Text categorization methods for automatic estimation of verbal intelligence

https://doi.org/10.1016/j.eswa.2012.02.173Get rights and content

Abstract

In this paper we investigate whether conventional text categorization methods may suffice to infer different verbal intelligence levels. This research goal relies on the hypothesis that the vocabulary that speakers make use of reflects their verbal intelligence levels. Automatic verbal intelligence estimation of users in a spoken language dialog system may be useful when defining an optimal dialog strategy by improving its adaptation capabilities. The work is based on a corpus containing descriptions (i.e. monologs) of a short film by test persons yielding different educational backgrounds and the verbal intelligence scores of the speakers. First, a one-way analysis of variance was performed to compare the monologs with the film transcription and to demonstrate that there are differences in the vocabulary used by the test persons yielding different verbal intelligence levels. Then, for the classification task, the monologs were represented as feature vectors using the classical TF–IDF weighting scheme. The Naive Bayes, k-nearest neighbors and Rocchio classifiers were tested. In this paper we describe and compare these classification approaches, define the optimal classification parameters and discuss the classification results obtained.

Highlights

► Probably the first report of experiments attempting to automatically predict verbal intelligence. ► This work has shown that verbal intelligence may be recognized by computers through language cues. ► Some of the most popular text categorization methods have been successfully applied to this task. ► Class-based feature selection approach enables better performance and lower computational cost. ► Word lemmatisation, typically successful for TC tasks, has not proven to be helpful for this one.

Introduction

Next-generation spoken language dialog systems (SLDSs), developed to provide users with required information and/or to help them to accomplish certain goals, are expected to be able to deal with difficult tasks and react to a wide range of situations and problems. They should help users to feel free and comfortable when interacting with them. Moreover, they should also be user-friendly and easy to use. Including aspects of adaptation to users into SLDS may help to increase the systems’ communicative competences and influence on their acceptability (Fig. 1). Next-generation SLDS may change the level of dialog depending on users’ experience. For example, a spoken dialog system aimed at providing guidance and support for the installation of some software may try to estimate whether the user is an expert or a novice in this field. Based on this information suitable words and explanations may be generated. These explanations may be very detailed and without specific vocabulary for a non-experienced user; in contrast, for an expert, the system may provide only a sequence of important steps or inform about more difficult operations. From the beginning of the dialog, SLDS may analyse the user’s speech, behavior and requests and also the existing difficulties. When deciding on the best response to a user, the dialog manager may change words and sentence structures based on the information about cognitive processes. Its responses may become more helpful and the user-friendliness of the system may be improved. For this purpose it is necessary to identify differences in language use of people yielding different educational background and abilities to analyse situations and to solve problems.

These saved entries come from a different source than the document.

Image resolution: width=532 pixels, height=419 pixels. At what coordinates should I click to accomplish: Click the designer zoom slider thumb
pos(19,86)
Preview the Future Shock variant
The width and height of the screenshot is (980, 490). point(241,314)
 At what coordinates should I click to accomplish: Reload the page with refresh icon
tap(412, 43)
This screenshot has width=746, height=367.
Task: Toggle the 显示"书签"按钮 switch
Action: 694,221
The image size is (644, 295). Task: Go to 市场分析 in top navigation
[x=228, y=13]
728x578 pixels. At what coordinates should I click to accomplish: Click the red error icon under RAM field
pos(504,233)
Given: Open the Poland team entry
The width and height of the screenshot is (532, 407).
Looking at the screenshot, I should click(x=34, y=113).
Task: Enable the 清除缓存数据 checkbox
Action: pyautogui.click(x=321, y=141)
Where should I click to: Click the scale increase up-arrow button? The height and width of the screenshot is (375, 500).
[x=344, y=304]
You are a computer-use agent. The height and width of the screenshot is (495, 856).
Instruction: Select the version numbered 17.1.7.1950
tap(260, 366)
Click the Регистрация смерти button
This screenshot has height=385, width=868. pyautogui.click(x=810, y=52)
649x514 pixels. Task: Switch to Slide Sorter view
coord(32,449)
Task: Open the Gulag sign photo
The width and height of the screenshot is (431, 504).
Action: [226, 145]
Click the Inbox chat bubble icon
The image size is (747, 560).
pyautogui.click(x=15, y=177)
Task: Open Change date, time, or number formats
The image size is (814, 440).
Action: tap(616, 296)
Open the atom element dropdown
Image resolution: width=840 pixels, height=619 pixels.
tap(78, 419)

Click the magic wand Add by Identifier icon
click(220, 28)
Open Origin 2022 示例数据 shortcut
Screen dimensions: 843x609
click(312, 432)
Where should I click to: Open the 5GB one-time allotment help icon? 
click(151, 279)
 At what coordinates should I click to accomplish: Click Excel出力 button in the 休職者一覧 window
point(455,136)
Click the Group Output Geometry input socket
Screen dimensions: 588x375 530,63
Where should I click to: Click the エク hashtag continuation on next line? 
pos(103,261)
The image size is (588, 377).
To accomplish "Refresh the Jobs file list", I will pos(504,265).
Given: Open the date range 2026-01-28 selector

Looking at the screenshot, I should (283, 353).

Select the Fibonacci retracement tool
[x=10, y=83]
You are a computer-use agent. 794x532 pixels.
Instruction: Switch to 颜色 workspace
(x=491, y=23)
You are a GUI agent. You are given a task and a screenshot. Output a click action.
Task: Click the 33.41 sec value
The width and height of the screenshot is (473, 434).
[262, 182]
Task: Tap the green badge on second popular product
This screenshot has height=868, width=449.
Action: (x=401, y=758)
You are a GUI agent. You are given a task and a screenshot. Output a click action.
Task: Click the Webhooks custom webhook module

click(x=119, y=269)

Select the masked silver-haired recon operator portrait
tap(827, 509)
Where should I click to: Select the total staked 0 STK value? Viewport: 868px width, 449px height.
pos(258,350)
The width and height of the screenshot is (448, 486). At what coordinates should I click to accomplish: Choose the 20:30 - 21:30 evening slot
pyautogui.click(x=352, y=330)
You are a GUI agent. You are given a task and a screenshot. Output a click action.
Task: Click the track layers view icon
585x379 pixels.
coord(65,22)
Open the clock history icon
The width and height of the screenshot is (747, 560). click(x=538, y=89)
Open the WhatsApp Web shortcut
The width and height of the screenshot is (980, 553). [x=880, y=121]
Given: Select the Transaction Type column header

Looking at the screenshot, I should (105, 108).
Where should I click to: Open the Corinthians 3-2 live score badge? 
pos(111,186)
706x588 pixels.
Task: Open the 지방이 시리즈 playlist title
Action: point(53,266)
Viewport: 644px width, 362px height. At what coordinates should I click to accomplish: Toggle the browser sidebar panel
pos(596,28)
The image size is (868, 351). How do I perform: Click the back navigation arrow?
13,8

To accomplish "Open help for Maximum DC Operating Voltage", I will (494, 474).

The ability to use language for accomplishing certain goals is called verbal intelligence (VI) (Cianciolo and Sternberg, 2004, Goethals et al., 2004). In other words, verbal intelligence is “the ability to analyse information and to solve problems using language-based reasoning” (Logsdon, 2011). Automatic verbal intelligence estimation may help dialog systems to choose the level of communication and be more simple, useful and effective.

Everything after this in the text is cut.